> **Задание**
Воспроизведите дословно фрагмент приведенного ниже текста об одушевлении предметного мира, который открывается словами, содержащими «Авторов, склонных к», и завершается словами «этом см. ниже).».

> **Текст для чтения**
------------------------------------------------

Авторов, склонных к одушевлению предметного мира, даже если они самые разные, выделить совсем нетрудно. Назовем некоторых: Белый, Пастернак, Олеша и Хармс; любопытно, что все они писали эссе, теоретические тексты или дневниковые записи о сущности предметов и о своем отношении к предметному миру. Опыт литературных текстов позволяет обнаружить и то, что понятие эмигранта нужно рассматривать в более широком смысле, в качестве метафоры некоторого комплексного художественного состояния. Эту мысль нетрудно подтвердить, если сопоставить эссе Набокова с трактатами Даниила Хармса или же их оптические приемы использования вещей с обращением с предметами в прозе Олеши (об этом см. ниже).

Упомянутое эссе, первоначально доклад Набокова, «Человек и вещи» чутко и четко описывает отношение субъекта-творца и созданного воображением одушевленного и подчиненного предмета-объекта. Это отношение уподобляется связи Творца и созданного им Человека. Создается строгая иерархия мира: «не только нет предмета без человека, нет предмета без определенного отношенья к нему со стороны человека <…> Нет одной вещи, <…> а четыре, пять, шесть, миллион вещей в зависимости от того, сколько людей смотрят на нее» [Набоков 1999b: 20]. Свой и чужой предмет таким образом даже в том случае непохожи, если они внешне одинаковы. «В чужом доме, на письменном столе я увидел в точь-точь такую же пепельницу, как на столе у меня, – и все-таки, эта – моя; та – чужая» [Набоков 1999b: 20].

------------------------------------------------

> **Собранный материал**
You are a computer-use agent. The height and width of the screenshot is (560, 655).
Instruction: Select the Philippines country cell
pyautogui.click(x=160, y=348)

------------------------------------------------

> **Решение задания**
Авторов, склонных к одушевлению предметного мира, даже если они самые разные, выделить совсем нетрудно. Назовем некоторых: Белый, Пастернак, Олеша и Хармс; любопытно, что все они писали эссе, теоретические тексты или дневниковые записи о сущности предметов и о своем отношении к предметному миру. Опыт литературных текстов позволяет обнаружить и то, что понятие эмигранта нужно рассматривать в более широком смысле, в качестве метафоры некоторого комплексного художественного состояния. Эту мысль нетрудно подтвердить, если сопоставить эссе Набокова с трактатами Даниила Хармса или же их оптические приемы использования вещей с обращением с предметами в прозе Олеши (об этом см. ниже).